The modification of our energetic mix is one of the crucial challenges to mitigate climate change. Various solutions are studied, and we will probably use most of them in the future. One of these solutions is metal combustion. Indeed, metals have important energy properties, and the combustion of metal powder does not produce greenhouse gases except NOx, and also generates oxides which can be extracted then recycled to transform them back into fresh combustibles. Among others, Aluminum (Al) is very present on earth to gratify the potential global needs. As a matter of fact, Al possesses an important energetic density as compared to other metals like iron. Due to the difficulty of stabilizing dust flames only fed by Al in air, some applications should choose hybrid flames. The main objective of this study is to better characterize flames burning aluminum blended with CH₄. As an original contribution, a non-invasive methodology, i.e. two-color pyrometry, has been set up to do so. This article unveils the structure of such a flame fed by a high level of particle density. Through the observation of flame radiation and the evaluation of flame thickness, it was concluded that the quantity of injected methane could significantly change the regime of the central premixed flame that directly impacts the contribution of the diffusion flame to the reaction.

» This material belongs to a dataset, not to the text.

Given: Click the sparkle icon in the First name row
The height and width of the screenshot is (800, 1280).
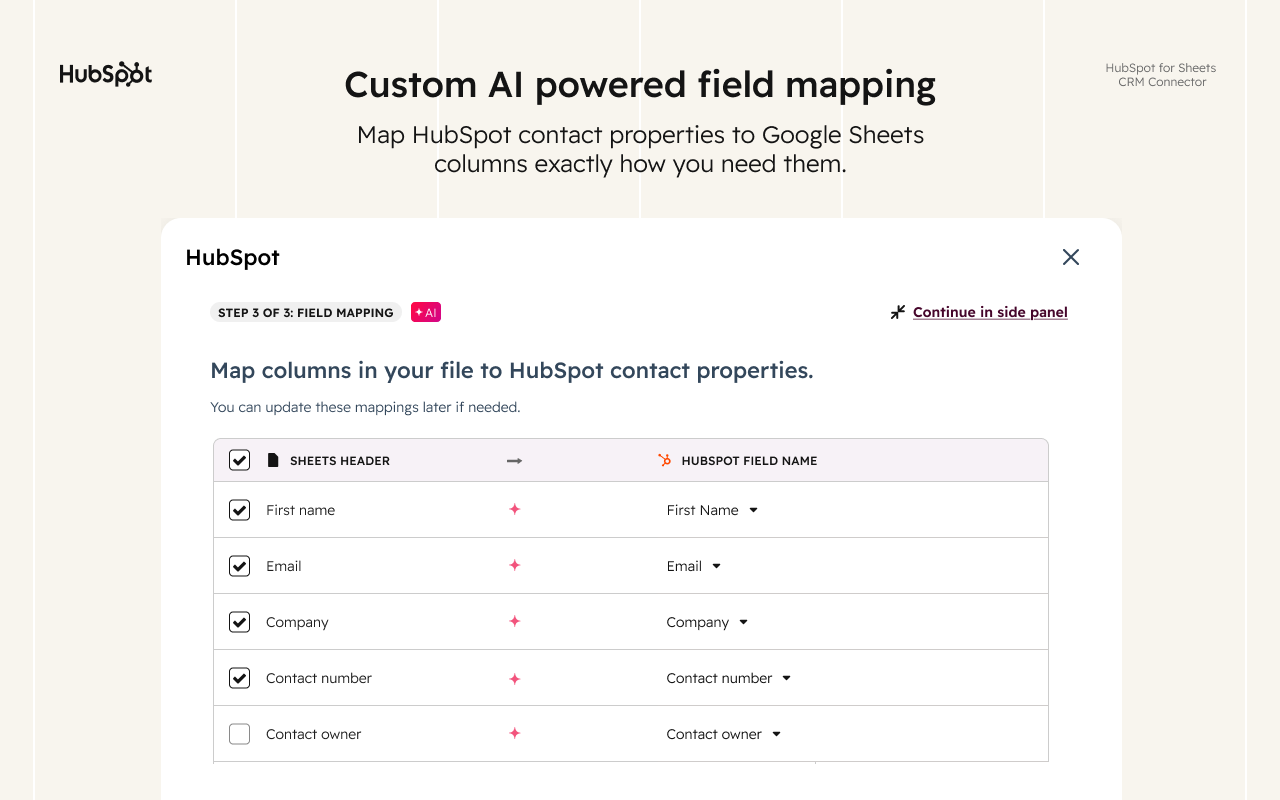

改变我们的能源结构是缓解气候变化的关键挑战之一。研究了各种解决方案，我们将来可能会使用其中的大部分。这些解决方案之一是金属燃烧。事实上，金属具有重要的能源特性，金属粉末的燃烧不会产生除氮氧化物外的温室气体，并且还会产生氧化物，这些氧化物可以被提取然后回收，以将其转化回新鲜的可燃物。其中，铝（Al）在地球上的存在非常广泛，可以满足全球的潜在需求。事实上，与铁等其他金属相比，铝具有重要的能量密度。由于空气中仅由铝供给的粉尘火焰难以稳定，因此某些应用应选择混合火焰。本研究的主要目的是更好地表征与 CH ₄混合的铝的燃烧火焰。作为一项原创贡献，已经建立了一种非侵入性方法，即双色高温测量法。本文揭示了这种由高水平颗粒密度供给的火焰的结构。通过火焰辐射的观察和火焰厚度的评估，得出结论：注入甲烷的量可以显着改变中心预混火焰的状态，直接影响扩散火焰对反应的贡献。